No. It has been a long road of troubleshooting and a case with premier support, but we found that apparently mxtoolbox just marks internal Microsoft servers on the ipv6 subnet as a blacklisted item, even though it turned out to be a red herring and not the issue itself.

Where we are now is, that we have found that at some point in June, Microsoft updated their EOP filtering with some adjustments to the AI or machine leaning, as they really don't want to call it AI. When they did this, it picked up that we had a +all in our SPF record, instead of a ~all or -all. (We had that in place for some systems we allowed to send on our behalf, but did not have a SPF record created for and it had been in place for years.) When they made that change with their AI, it just had a problem with that and so far, we have been able to prove that is the working theory, we are just stuck on getting premier support to analyze the codes within an extended message trace to identify whatever it didn't like specifically, so we can get it in writing and present it to our top brass as to why we had a disruption for the last 3 months.
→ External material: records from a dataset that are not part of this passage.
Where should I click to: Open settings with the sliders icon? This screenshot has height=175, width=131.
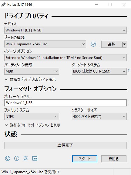[26, 158]
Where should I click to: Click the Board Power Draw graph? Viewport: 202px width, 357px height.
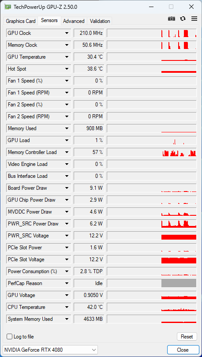coord(152,188)
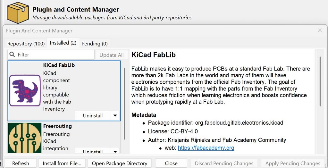Click Install from File button
This screenshot has height=168, width=328.
click(62, 163)
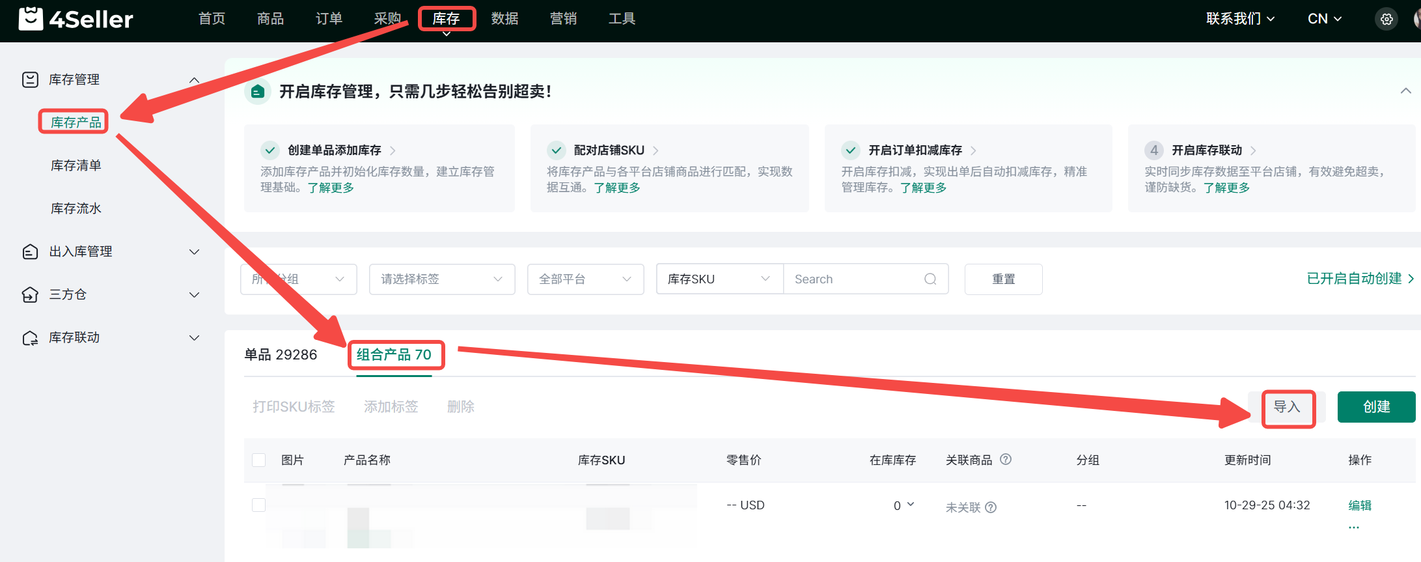
Task: Click help icon beside 未关联 status
Action: 991,507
That is our working theory at this time and may change, but we have done enough testing on this that we believe that was what occurred. And for others reading this, we know +all is not recommended, we just had some older systems not updated and it was on the to-do list, as to why it was there. We are currently going with softfail and just dealing with that, rather than other messages landing in someone's junk for now, until we can get all of those other systems in our SPF or decommissioned.

Did this ever get resolved for you? I have now found myself in the same situation. The source server that is sending mail from the 365 environment is the one that is blacklisted and everything else is good after it leaves 365. We are hybrid and currently still route mail back on premise, before going out through our spam filter, which is used as the smart host and our messages are going to junk. I have reached out to Microsoft with a ticket and they state that they could not remove it, but also contacting http://www.team-cymru.org/Services/Bogons/ was even less helpful.
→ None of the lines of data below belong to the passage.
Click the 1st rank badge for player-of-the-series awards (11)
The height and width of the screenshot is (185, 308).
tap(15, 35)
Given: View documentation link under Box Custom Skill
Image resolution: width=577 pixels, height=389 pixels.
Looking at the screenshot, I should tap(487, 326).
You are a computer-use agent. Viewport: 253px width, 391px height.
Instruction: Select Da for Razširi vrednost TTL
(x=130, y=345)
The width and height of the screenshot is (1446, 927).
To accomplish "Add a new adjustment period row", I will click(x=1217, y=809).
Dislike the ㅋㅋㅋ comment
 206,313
Please reply if you were able to get yourself removed, I'd really appreciate it.

Hello Eben-Ezer Tres,

The problem is opposite. My colleagues are sending emails from corporate email, which is served by Outlook/Microsoft 365/Exchange (idk how you call it properly). When the end user with Yahoo account received the email, he got it in spam folder.

So email is sent from Outlook to Yahoo. Analyzing raw message on Yahoo end, gave me an relay IP which is blacklisted in "CYMRU BOGONS IPv6". So I can't follow the instructions from above.

Please check related tasks, they have almost exactly the same issue, but they were forwarded to support team, but in my Exchange Admin panel there is only one support option - Community support.

Raw headers:

For privacy 

Unfortunately, I'm having similar issues as well now for about one week. This IP "fe80::6aaf:5473:1fc1:8dc4" from Microsoft is on the same blacklist so all of our emails being sent to Gmail/GSuite are being blocked as potential spam. Even when sending to Yahoo emails, they're going straight to spam folder now.

Anyone find some magical solution to this? If not, does it eventually clear on its own? I'd imagine being on the blacklist isn't a permanent thing. Your input is appreciated!

Hey Ian, sadly no. I haven't gotten myself removed from the Bogon's blacklist.

I just accepted the fate :D I think it's bad nature of centralised mail exchange such as office 365, sns etc. Some of Microsoft's clients at some point of time will try to send bad/spam emails and as a result they will blacklist the used ip :( Sadly, I think it's impossible to avoid ever. The solution might be to host your own mail server, but it comes with tons of other cons.

Contacting Bogon didn't help. Thanks for pinging.